Mr. Dickey has a B.S. in Architectural Engineering from Kansas State University and brings 40 years of experience in power generation development. Currently an independent consultant, Mr. Dickey spent the last ten years of his career at TAS Energy, Inc. and UTC Power, two companies that specialized in the development, sale, and installation of Organic Rankine Cycle (ORC) power equipment in the geothermal industry. Prior to these, Mr. Dickey worked for a number of well-known companies and their power engineering divisions. Specific to GreenFire’s CO2G™ development, Mr. Dickey has specific experience in the design of supercritical CO2 (SCO2) power generating systems, including Rankine Cycle power equipment, SCO2 turbines, and SCO2 expanders.
Mr. Dickey served on the Board of Directors for the Geothermal Energy Association (GEA) from 2008-2014 and has been a presenter at numerous GEA, GRC, Power-Gen, GeoPower International, and SMU Oil & Gas conferences over the last ten years. Presentation topics and specific areas of DOE-funded studies include: low temperature geothermal power generation; advanced supercritical ORC power systems; axial expanders for low-grade heat; high efficiency expanders; geothermal resource sustainability; and air-cooled combined-cycle hybrids.

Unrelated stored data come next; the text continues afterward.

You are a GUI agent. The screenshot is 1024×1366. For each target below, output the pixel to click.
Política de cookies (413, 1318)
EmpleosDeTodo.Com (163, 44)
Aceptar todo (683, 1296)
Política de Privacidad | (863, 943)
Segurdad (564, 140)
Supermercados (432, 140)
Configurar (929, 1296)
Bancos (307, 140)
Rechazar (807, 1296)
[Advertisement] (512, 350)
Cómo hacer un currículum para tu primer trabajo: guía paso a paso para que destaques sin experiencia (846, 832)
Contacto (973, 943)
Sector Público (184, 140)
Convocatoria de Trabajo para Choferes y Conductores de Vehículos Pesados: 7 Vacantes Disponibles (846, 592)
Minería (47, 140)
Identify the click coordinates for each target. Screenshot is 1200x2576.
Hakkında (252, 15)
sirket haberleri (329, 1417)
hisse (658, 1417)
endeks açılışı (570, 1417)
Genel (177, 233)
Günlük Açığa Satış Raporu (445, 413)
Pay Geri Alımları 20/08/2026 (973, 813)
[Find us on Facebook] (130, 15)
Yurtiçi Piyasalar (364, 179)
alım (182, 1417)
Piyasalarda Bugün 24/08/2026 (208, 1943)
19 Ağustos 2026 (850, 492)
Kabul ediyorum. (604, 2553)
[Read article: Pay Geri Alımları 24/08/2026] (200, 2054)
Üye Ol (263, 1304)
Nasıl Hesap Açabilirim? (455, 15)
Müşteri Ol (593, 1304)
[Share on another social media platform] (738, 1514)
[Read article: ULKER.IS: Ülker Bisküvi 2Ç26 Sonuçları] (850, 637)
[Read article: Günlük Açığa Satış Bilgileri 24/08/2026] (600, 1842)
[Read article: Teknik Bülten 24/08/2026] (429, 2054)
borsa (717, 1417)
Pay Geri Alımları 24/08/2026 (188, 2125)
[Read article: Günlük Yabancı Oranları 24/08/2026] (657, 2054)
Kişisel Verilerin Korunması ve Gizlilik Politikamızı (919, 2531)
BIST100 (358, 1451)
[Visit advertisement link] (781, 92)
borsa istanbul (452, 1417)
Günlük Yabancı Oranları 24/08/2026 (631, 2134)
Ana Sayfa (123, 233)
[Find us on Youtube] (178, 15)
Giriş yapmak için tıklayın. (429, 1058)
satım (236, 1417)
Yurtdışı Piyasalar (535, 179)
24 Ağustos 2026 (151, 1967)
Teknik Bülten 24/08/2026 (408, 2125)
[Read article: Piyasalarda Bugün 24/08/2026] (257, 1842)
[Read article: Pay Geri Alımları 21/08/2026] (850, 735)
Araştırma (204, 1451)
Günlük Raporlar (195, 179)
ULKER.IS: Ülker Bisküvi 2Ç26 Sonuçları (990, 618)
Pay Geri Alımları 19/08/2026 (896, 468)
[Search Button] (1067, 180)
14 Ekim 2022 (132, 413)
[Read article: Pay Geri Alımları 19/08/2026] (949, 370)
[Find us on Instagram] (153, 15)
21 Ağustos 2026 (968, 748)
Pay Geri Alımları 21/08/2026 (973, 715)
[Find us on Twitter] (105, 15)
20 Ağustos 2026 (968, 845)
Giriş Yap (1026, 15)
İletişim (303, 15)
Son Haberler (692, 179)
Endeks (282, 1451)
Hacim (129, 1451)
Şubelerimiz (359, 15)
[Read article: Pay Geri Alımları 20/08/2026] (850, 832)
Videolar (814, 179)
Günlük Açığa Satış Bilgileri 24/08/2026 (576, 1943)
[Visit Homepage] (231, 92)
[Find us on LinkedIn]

Of direct relevance to the development of GreenFire’s CO2G™ technology, Mr. Dickey recently participated in a comprehensive, multi-disciplinary study funded by the Department of Energy that focused on answering key questions regarding the economic viability of CO2-based geothermal energy production (DOE Grant DE-EE0002742). As part of this study, Mr. Dickey’s team compared and analyzed SCO2 vs. water as the geothermal fluid in a 50-megawatt EGS power system; Mr. Dickey’s focus was on the surface power equipment and the functionality of the differing geothermal fluids. The key conclusions that came out of this study were as follows: SCO2 is a better geothermal fluid than water; SCO2 thermosiphon flow is a feasible concept, therefore no injection pumping is required; even after vertical production and expansion, geothermally heated SCO2 has significant pressure at ground surface to produce power; the surface power equipment is relatively straightforward and can leverage existing technology, only requiring engineering modifications; and the power system is efficient, highly scalable, and cost-effective. Mr. Dickey’s experience with this study and his knowledge of the various relevant participants is valuable for GreenFire’s effort.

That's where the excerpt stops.